▸ **Directions**
Turn the entries below into a numbered list, one line per item, and leave out the blank lines.

===== Material for this exercise

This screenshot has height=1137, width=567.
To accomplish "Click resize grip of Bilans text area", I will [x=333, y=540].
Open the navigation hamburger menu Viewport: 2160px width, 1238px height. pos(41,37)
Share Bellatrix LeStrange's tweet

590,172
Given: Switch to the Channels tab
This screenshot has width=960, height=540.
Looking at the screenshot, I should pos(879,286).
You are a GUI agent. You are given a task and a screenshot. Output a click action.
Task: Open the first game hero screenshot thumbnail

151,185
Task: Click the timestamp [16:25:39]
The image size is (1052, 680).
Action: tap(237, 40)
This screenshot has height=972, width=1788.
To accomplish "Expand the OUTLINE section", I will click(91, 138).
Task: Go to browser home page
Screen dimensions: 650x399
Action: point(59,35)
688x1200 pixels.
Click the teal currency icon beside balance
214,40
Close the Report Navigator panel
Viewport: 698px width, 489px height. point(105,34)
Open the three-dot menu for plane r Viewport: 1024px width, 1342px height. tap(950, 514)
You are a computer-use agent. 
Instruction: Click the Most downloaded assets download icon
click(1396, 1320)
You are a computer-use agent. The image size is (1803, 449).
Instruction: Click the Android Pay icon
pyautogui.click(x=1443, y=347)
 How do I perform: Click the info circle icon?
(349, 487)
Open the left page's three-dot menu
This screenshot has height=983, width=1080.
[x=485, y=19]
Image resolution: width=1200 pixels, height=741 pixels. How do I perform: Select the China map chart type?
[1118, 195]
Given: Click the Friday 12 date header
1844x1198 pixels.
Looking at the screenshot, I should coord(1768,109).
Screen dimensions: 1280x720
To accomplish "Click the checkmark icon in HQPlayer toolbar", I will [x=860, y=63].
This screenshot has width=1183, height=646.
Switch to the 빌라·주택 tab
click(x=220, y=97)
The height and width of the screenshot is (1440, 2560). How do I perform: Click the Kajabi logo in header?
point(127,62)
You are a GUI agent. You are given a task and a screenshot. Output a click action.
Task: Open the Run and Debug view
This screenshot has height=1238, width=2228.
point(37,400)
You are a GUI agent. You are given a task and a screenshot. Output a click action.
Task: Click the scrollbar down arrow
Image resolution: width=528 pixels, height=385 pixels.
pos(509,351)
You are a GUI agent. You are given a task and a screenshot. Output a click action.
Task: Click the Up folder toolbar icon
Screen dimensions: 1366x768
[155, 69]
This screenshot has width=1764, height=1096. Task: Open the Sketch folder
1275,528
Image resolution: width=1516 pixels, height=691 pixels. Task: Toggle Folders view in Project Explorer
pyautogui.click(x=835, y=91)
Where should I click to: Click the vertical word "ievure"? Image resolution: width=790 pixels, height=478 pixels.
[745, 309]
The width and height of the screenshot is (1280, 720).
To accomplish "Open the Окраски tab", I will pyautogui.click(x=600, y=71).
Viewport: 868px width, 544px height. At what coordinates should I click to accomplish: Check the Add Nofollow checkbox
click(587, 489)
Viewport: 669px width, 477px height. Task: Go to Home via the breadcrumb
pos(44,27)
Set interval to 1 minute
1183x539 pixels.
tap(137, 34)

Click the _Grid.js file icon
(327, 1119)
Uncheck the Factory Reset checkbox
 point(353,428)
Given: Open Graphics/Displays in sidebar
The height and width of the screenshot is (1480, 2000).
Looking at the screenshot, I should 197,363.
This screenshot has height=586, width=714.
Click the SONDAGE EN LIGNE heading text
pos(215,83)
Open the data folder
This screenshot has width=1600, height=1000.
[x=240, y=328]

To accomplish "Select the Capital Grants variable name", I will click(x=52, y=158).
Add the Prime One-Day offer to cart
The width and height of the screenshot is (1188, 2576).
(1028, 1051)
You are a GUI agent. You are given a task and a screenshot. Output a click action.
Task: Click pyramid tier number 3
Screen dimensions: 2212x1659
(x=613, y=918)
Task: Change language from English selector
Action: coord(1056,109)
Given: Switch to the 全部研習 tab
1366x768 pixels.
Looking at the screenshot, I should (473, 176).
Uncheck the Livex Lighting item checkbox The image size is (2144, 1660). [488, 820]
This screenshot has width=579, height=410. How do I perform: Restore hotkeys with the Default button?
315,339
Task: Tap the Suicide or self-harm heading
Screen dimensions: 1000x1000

==========

▸ **Right answer**
1. This screenshot has height=1137, width=567.
2. To accomplish "Click resize grip of Bilans text area", I will [x=333, y=540].
3. Open the navigation hamburger menu Viewport: 2160px width, 1238px height. pos(41,37)
4. Share Bellatrix LeStrange's tweet
5. 590,172
6. Given: Switch to the Channels tab
7. This screenshot has width=960, height=540.
8. Looking at the screenshot, I should pos(879,286).
9. You are a GUI agent. You are given a task and a screenshot. Output a click action.
10. Task: Open the first game hero screenshot thumbnail
11. 151,185
12. Task: Click the timestamp [16:25:39]
13. The image size is (1052, 680).
14. Action: tap(237, 40)
15. This screenshot has height=972, width=1788.
16. To accomplish "Expand the OUTLINE section", I will click(91, 138).
17. Task: Go to browser home page
18. Screen dimensions: 650x399
19. Action: point(59,35)
20. 688x1200 pixels.
21. Click the teal currency icon beside balance
22. 214,40
23. Close the Report Navigator panel
24. Viewport: 698px width, 489px height. point(105,34)
25. Open the three-dot menu for plane r Viewport: 1024px width, 1342px height. tap(950, 514)
26. You are a computer-use agent. 
27. Instruction: Click the Most downloaded assets download icon
28. click(1396, 1320)
29. You are a computer-use agent. The image size is (1803, 449).
30. Instruction: Click the Android Pay icon
31. pyautogui.click(x=1443, y=347)
32.  How do I perform: Click the info circle icon?
33. (349, 487)
34. Open the left page's three-dot menu
35. This screenshot has height=983, width=1080.
36. [x=485, y=19]
37. Image resolution: width=1200 pixels, height=741 pixels. How do I perform: Select the China map chart type?
38. [1118, 195]
39. Given: Click the Friday 12 date header
40. 1844x1198 pixels.
41. Looking at the screenshot, I should coord(1768,109).
42. Screen dimensions: 1280x720
43. To accomplish "Click the checkmark icon in HQPlayer toolbar", I will [x=860, y=63].
44. This screenshot has width=1183, height=646.
45. Switch to the 빌라·주택 tab
46. click(x=220, y=97)
47. The height and width of the screenshot is (1440, 2560). How do I perform: Click the Kajabi logo in header?
48. point(127,62)
49. You are a GUI agent. You are given a task and a screenshot. Output a click action.
50. Task: Open the Run and Debug view
51. This screenshot has height=1238, width=2228.
52. point(37,400)
53. You are a GUI agent. You are given a task and a screenshot. Output a click action.
54. Task: Click the scrollbar down arrow
55. Image resolution: width=528 pixels, height=385 pixels.
56. pos(509,351)
57. You are a GUI agent. You are given a task and a screenshot. Output a click action.
58. Task: Click the Up folder toolbar icon
59. Screen dimensions: 1366x768
60. [155, 69]
61. This screenshot has width=1764, height=1096. Task: Open the Sketch folder
62. 1275,528
63. Image resolution: width=1516 pixels, height=691 pixels. Task: Toggle Folders view in Project Explorer
64. pyautogui.click(x=835, y=91)
65. Where should I click to: Click the vertical word "ievure"? Image resolution: width=790 pixels, height=478 pixels.
66. [745, 309]
67. The width and height of the screenshot is (1280, 720).
68. To accomplish "Open the Окраски tab", I will pyautogui.click(x=600, y=71).
69. Viewport: 868px width, 544px height. At what coordinates should I click to accomplish: Check the Add Nofollow checkbox
70. click(587, 489)
71. Viewport: 669px width, 477px height. Task: Go to Home via the breadcrumb
72. pos(44,27)
73. Set interval to 1 minute
74. 1183x539 pixels.
75. tap(137, 34)
76. Click the _Grid.js file icon
77. (327, 1119)
78. Uncheck the Factory Reset checkbox
79.  point(353,428)
80. Given: Open Graphics/Displays in sidebar
81. The height and width of the screenshot is (1480, 2000).
82. Looking at the screenshot, I should 197,363.
83. This screenshot has height=586, width=714.
84. Click the SONDAGE EN LIGNE heading text
85. pos(215,83)
86. Open the data folder
87. This screenshot has width=1600, height=1000.
88. [x=240, y=328]
89. To accomplish "Select the Capital Grants variable name", I will click(x=52, y=158).
90. Add the Prime One-Day offer to cart
91. The width and height of the screenshot is (1188, 2576).
92. (1028, 1051)
93. You are a GUI agent. You are given a task and a screenshot. Output a click action.
94. Task: Click pyramid tier number 3
95. Screen dimensions: 2212x1659
96. (x=613, y=918)
97. Task: Change language from English selector
98. Action: coord(1056,109)
99. Given: Switch to the 全部研習 tab
100. 1366x768 pixels.
101. Looking at the screenshot, I should (473, 176).
102. Uncheck the Livex Lighting item checkbox The image size is (2144, 1660). [488, 820]
103. This screenshot has width=579, height=410. How do I perform: Restore hotkeys with the Default button?
104. 315,339
105. Task: Tap the Suicide or self-harm heading
106. Screen dimensions: 1000x1000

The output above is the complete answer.